*Action item*: Write the next few paragraphs of the profile of patent attorney Charles Calkins, starting after its last sentence. Ignore the data that follows it.

That’s hard to believe. Calkins, who co-leads the firm’s North Carolina patent practice, has played pretty much every sport out there at some point in his life. He was an intercollegiate tennis player. He has run more than 30 marathons, including five “Bostons.” He has been nationally ranked as a windsurfer. He sails boats and flies planes. When he’s not pedaling toward a USA Cycling Category 3 designation-he’s currently a 4-he plays on the firm’s soccer, basketball and softball teams.

“He’s a Renaissance man,” says Steven Gardner, a Kilpatrick Stockton partner. “Clients like him because he’s a great lawyer and a pleasure to spend time with. Clients ask for Charles because he provides insights and suggestions that others do not. He combines his deep technical and legal knowledge with a business acumen that is unusual in a lawyer.”

Calkins was born in Charleston, W.Va., in 1959 and grew up in St. Louis, Mo. By age 11, he could program a computer. “I started playing with them as a typical geek, and I had a knack for it,” Calkins says. He has 14 computers at home, with 10 running at any time of the day.
“I wanted to be a doctor initially-I just played with computers,” says Calkins, who earned his bachelor’s of science in chemical engineering and life sciences from Massachusetts Institute of Technology in 1981. “I was more or less pre-med in college, then took the Medical College Admission Test during my junior year and thought, ‘I don’t really want to be in school another eight years.’ I’d taken some elective courses dealing with the interface between technology and law, so I thought law school was an option.”

He served in the Army and Navy ROTC programs as a way to pay for college. “Purely an economic decision,” he says. Calkins graduated in 1984 from Boston University School of Law. After law school, to fulfill his service obligation, he worked as a patent attorney in the U.S. Army Corps of Engineers until 1988.

That year, he took a job in the Washington, D.C., office of intellectual property law firm Kenyon & Kenyon. He came to North Carolina in 1994 after his wife, Susan, was hired as a psychology professor at the University of North Carolina at Greensboro. “[My wife] wanted to move here, but initially, I wasn’t sure,” says Calkins. “It definitely worked out. There was a path here.” A headhunter steered him to then-Petree Stockton, which was looking to start and grow a patent practice. “It seemed like an interesting position for me,” he says. That firm merged with Kilpatrick & Cody in 1997.

*Provided information*:
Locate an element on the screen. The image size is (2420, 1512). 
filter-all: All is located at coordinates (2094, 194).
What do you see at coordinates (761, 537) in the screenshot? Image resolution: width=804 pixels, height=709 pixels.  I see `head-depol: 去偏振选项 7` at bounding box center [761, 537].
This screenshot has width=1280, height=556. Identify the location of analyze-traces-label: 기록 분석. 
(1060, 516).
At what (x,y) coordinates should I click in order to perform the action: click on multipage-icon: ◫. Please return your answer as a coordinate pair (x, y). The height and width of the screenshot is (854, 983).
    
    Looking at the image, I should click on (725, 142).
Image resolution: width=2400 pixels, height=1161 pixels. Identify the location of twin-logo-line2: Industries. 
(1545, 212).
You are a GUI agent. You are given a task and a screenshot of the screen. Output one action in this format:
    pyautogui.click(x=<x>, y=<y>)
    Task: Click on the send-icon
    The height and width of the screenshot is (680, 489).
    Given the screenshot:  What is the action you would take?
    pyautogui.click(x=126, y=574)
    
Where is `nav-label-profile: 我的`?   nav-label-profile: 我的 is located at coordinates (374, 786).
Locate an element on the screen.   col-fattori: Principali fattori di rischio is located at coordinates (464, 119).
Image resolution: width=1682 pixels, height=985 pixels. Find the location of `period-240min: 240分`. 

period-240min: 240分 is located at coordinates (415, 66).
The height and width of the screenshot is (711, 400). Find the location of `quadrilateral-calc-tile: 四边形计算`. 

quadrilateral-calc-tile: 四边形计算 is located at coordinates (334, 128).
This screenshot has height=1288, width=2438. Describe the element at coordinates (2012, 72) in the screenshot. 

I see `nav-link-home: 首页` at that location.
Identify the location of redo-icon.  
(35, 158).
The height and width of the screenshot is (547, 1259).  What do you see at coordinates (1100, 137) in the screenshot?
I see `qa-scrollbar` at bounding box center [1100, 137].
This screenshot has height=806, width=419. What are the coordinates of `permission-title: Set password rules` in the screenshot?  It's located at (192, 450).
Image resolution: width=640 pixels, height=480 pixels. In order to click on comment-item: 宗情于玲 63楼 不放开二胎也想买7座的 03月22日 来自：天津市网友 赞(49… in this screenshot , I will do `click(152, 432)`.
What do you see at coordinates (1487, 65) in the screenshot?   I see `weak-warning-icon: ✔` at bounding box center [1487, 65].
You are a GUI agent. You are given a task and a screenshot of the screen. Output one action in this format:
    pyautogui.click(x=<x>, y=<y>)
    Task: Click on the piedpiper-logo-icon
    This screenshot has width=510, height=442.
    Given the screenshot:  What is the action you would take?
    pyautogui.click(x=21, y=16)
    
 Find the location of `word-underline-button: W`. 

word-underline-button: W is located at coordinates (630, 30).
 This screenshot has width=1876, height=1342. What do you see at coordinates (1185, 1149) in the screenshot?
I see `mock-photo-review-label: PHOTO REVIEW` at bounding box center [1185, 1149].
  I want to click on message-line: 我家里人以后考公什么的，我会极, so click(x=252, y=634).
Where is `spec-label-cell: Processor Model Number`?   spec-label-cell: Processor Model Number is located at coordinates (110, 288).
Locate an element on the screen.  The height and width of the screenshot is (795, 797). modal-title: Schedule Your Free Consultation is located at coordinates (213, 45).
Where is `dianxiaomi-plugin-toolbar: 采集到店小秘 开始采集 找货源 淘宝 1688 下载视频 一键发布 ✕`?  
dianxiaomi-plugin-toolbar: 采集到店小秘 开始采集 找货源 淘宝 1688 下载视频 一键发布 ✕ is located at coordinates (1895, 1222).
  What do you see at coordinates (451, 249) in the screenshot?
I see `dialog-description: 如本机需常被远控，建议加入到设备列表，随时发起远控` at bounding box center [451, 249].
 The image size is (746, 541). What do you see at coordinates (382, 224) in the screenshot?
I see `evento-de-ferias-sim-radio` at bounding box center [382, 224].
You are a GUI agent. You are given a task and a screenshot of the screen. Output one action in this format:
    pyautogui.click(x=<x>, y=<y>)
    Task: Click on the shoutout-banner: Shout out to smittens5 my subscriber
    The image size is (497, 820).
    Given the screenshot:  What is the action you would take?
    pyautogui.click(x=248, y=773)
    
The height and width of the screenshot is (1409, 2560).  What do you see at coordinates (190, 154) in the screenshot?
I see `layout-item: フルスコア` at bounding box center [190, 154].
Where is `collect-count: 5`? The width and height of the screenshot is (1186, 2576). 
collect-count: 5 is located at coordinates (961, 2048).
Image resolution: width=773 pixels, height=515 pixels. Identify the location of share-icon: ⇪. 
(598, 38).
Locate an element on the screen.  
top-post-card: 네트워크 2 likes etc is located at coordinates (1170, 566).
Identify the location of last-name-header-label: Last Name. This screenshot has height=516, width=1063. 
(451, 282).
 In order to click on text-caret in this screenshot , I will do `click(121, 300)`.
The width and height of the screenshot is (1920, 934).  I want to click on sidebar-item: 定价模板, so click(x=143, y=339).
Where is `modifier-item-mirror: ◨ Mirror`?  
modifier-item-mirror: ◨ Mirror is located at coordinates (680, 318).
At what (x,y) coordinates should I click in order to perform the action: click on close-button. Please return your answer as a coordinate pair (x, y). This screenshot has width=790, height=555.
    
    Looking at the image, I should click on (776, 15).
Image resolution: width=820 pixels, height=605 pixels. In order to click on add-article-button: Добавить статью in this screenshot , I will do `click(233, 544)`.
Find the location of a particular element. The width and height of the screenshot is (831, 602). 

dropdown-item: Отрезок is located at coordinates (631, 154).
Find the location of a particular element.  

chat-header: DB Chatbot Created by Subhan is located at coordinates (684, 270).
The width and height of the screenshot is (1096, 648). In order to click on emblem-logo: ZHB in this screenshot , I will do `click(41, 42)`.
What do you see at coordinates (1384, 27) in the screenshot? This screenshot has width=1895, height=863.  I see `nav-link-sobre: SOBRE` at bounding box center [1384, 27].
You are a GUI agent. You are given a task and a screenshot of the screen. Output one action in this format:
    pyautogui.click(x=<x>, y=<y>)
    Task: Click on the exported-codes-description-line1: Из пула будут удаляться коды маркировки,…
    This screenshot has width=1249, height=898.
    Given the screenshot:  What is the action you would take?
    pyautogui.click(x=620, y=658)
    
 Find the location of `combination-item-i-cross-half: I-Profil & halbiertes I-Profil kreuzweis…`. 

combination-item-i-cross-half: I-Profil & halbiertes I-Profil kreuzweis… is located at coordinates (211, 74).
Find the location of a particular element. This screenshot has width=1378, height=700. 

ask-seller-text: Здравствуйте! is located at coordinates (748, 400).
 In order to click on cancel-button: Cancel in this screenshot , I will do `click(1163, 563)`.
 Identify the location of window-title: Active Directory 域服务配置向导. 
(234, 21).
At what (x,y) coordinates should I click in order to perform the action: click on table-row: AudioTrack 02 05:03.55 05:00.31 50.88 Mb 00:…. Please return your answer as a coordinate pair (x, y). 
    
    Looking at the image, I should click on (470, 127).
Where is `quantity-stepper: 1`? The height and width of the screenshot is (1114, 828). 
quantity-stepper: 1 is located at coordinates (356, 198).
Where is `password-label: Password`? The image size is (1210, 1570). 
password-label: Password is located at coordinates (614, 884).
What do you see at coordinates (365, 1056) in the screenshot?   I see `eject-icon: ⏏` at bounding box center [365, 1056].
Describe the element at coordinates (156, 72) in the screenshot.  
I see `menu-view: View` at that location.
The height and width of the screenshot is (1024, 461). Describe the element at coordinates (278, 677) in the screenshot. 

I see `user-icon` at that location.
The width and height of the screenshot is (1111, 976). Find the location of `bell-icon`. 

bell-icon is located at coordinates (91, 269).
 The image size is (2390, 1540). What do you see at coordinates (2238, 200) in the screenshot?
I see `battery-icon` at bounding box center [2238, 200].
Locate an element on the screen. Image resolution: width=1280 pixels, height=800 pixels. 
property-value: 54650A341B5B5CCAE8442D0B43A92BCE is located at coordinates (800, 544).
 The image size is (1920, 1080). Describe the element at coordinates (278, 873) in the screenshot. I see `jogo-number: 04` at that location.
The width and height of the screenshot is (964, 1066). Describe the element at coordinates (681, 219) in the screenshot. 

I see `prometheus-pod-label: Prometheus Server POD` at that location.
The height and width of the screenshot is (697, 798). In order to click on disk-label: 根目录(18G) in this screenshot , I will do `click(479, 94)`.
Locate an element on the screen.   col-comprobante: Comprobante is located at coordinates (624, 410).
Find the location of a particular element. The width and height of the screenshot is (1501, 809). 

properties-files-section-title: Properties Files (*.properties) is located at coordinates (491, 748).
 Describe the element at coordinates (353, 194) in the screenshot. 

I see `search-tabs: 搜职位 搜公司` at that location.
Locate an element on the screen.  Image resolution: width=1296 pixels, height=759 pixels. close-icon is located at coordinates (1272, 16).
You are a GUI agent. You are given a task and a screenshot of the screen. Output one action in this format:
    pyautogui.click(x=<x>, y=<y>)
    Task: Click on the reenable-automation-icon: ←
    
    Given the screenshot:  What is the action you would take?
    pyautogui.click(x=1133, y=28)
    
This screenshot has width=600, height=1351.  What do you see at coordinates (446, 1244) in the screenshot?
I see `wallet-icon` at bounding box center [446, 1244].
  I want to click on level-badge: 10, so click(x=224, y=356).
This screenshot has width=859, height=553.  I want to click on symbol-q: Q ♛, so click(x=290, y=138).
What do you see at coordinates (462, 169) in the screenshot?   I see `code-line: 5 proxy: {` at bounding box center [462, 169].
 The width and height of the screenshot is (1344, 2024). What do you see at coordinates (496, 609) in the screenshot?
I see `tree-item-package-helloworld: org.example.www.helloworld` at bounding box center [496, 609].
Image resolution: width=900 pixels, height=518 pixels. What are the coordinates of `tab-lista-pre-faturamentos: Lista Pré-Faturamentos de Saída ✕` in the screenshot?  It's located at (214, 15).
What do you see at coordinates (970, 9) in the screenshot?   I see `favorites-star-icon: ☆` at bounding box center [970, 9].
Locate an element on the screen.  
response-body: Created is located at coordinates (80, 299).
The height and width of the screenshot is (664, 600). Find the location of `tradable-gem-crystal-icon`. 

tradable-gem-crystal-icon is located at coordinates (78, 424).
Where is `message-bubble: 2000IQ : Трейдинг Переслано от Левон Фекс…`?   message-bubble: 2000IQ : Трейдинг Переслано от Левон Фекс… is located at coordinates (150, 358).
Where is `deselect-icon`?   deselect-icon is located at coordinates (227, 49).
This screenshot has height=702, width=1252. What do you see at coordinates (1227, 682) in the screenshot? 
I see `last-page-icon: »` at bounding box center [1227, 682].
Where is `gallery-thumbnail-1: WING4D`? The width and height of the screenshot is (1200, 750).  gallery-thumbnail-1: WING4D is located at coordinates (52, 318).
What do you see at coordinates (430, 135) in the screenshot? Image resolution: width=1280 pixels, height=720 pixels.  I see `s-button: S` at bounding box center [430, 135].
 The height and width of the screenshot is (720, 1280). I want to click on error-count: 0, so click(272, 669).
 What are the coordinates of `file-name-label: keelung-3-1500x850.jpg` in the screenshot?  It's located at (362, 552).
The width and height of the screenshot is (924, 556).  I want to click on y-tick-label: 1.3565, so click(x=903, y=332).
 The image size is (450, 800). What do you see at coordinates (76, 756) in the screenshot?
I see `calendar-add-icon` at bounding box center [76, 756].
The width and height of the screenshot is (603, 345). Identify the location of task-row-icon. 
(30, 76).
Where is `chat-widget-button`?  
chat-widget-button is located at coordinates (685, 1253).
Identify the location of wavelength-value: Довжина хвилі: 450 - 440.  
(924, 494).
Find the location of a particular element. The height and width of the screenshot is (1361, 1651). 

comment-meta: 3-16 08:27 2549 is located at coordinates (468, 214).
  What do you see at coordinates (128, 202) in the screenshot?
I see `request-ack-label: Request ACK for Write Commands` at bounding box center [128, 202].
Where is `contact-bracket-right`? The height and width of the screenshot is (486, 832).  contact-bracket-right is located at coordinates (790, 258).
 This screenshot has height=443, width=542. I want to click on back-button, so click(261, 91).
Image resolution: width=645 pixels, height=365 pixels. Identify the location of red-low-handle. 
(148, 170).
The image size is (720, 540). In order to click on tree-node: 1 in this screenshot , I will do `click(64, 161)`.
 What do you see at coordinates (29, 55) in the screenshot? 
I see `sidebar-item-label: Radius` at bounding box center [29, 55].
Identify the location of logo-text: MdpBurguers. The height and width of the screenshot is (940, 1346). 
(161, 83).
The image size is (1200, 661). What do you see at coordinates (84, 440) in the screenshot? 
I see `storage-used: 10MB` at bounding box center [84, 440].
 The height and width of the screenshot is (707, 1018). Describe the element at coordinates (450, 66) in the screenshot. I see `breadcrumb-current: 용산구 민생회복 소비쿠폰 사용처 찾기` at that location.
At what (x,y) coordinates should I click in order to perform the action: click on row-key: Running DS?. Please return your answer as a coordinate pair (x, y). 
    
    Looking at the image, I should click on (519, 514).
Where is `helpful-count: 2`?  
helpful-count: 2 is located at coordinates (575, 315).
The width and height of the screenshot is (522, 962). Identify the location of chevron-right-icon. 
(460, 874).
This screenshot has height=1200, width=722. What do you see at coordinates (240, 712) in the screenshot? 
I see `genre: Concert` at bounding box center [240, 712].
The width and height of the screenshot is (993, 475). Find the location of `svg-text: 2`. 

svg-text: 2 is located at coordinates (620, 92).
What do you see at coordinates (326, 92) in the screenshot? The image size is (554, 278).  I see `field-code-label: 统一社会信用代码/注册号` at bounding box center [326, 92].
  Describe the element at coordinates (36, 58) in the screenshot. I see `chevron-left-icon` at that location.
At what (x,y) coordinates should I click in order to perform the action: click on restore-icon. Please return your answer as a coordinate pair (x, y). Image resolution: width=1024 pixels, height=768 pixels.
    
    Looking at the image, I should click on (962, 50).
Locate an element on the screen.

*Expected answer*:
Calkins’ practice focuses on patent procurement, licensing, transactions and enforcement in the areas of life sciences, chemistry, medicine and computer software. He helps companies like General Electric Capital and Laboratory Corporation of America with licensing, mergers, acquisitions and equity investment due diligence.

In the landmark 2006 license agreement between Pfizer Inc. and TransTech Pharma for the development and commercialization of molecule compounds to treat Alzheimer’s disease, Calkins was “intimately involved,” says Adnan Mjalli, chairman, president and CEO of TransTech. “[Calkins is] a wonderful, honorable man, a brilliant thinker and strategist, who brings to the table a wealth of knowledge about intellectual property, and who’s helped us build a robust patent strategy.”

Says Calkins: “I can’t know the technology the way the scientist, inventor or engineer who’s living it daily does-but I have to act as the go-between, to describe the language in a way that a non-scientific person can understand it. Technology is sort of a foreign language.”

If so, he is a translator par excellence, says the man who hired him. “Calkins was a fully qualified patent lawyer who could walk and talk and chew gum all at the same time. For a patent lawyer, that’s saying a lot,” says Kilpatrick Stockton partner George Little. He says Calkins is “the grandfather” of the firm’s North Carolina patent group-the second largest after its Atlanta office.

There’s a lot to be said for a sterling career that provides a “good meal and a roof over your head” at the end of the day, Calkins says. Not to mention a good bicycle. “I used to compete and want to again.”

The finish line beckons-no doubt Calkins will cross it ahead of the pack.